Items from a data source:
——

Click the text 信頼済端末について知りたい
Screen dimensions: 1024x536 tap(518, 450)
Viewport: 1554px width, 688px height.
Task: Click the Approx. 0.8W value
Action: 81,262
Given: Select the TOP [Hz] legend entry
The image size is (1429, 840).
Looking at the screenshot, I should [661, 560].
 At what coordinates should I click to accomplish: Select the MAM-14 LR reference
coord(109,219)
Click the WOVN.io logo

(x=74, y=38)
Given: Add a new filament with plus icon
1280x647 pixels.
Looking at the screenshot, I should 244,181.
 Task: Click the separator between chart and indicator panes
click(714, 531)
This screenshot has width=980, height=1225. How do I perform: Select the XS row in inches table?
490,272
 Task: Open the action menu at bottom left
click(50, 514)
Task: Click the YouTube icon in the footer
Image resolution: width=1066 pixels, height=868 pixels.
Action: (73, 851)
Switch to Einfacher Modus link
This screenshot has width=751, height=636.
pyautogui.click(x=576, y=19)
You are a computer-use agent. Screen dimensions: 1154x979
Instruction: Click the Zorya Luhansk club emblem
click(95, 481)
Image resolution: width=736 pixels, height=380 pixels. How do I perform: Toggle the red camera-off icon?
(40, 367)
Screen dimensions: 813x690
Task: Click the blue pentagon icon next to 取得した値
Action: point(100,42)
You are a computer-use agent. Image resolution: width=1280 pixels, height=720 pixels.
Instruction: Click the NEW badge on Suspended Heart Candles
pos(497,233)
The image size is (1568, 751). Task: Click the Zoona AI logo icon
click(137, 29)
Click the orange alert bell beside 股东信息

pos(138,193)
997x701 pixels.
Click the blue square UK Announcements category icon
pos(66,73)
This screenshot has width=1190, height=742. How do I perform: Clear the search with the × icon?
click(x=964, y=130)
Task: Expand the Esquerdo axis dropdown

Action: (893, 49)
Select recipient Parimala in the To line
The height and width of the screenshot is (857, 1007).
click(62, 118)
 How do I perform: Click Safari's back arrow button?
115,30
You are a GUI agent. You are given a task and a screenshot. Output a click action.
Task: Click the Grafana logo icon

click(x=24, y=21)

——

### Given task
Copy the lines exactly, everything from the line containing "This screenshot has width=980, height=1225." down to the line containing "click(62, 118)", including both of those lines.

### Exercise result
This screenshot has width=980, height=1225. How do I perform: Select the XS row in inches table?
490,272
 Task: Open the action menu at bottom left
click(50, 514)
Task: Click the YouTube icon in the footer
Image resolution: width=1066 pixels, height=868 pixels.
Action: (73, 851)
Switch to Einfacher Modus link
This screenshot has width=751, height=636.
pyautogui.click(x=576, y=19)
You are a computer-use agent. Screen dimensions: 1154x979
Instruction: Click the Zorya Luhansk club emblem
click(95, 481)
Image resolution: width=736 pixels, height=380 pixels. How do I perform: Toggle the red camera-off icon?
(40, 367)
Screen dimensions: 813x690
Task: Click the blue pentagon icon next to 取得した値
Action: point(100,42)
You are a computer-use agent. Image resolution: width=1280 pixels, height=720 pixels.
Instruction: Click the NEW badge on Suspended Heart Candles
pos(497,233)
The image size is (1568, 751). Task: Click the Zoona AI logo icon
click(137, 29)
Click the orange alert bell beside 股东信息

pos(138,193)
997x701 pixels.
Click the blue square UK Announcements category icon
pos(66,73)
This screenshot has width=1190, height=742. How do I perform: Clear the search with the × icon?
click(x=964, y=130)
Task: Expand the Esquerdo axis dropdown

Action: (893, 49)
Select recipient Parimala in the To line
The height and width of the screenshot is (857, 1007).
click(62, 118)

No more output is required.